Exercise instructions — Show only those lines of the entries where the string "computer" is found.

Available data —
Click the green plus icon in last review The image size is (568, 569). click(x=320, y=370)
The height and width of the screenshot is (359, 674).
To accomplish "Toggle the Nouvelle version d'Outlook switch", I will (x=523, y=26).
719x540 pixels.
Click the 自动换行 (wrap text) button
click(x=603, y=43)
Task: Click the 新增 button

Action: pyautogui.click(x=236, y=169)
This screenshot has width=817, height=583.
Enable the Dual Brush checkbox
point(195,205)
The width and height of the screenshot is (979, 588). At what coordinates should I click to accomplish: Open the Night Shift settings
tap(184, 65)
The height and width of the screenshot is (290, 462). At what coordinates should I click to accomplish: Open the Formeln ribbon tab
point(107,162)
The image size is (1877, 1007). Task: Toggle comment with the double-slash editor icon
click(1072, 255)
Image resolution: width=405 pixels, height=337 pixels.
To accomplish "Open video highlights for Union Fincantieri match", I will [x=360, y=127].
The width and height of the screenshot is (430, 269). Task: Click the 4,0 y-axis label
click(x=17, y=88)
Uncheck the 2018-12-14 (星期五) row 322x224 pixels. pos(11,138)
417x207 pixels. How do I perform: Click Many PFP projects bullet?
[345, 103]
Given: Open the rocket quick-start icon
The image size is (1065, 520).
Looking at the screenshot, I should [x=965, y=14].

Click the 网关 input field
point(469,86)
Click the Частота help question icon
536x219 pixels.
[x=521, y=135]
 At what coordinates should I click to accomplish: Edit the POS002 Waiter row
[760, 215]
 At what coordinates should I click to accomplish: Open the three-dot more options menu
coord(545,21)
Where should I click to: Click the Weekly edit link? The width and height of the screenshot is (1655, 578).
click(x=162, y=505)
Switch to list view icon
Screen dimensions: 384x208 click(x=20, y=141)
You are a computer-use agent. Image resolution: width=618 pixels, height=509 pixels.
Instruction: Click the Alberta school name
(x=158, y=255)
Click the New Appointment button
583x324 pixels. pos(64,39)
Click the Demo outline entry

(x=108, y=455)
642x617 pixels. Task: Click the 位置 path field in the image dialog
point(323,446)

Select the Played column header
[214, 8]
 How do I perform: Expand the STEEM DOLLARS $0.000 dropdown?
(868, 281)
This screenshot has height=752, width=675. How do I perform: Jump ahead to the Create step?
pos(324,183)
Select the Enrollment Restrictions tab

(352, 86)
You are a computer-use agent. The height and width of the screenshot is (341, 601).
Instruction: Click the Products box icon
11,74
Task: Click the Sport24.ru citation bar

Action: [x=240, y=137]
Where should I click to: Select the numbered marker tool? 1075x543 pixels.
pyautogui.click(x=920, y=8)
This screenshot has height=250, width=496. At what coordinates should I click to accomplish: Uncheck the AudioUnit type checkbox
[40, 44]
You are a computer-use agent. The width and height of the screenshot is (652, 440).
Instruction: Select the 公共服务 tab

Completed task —
You are a computer-use agent. Image resolution: width=618 pixels, height=509 pixels.
You are a computer-use agent. The height and width of the screenshot is (341, 601).
You are a computer-use agent. The width and height of the screenshot is (652, 440).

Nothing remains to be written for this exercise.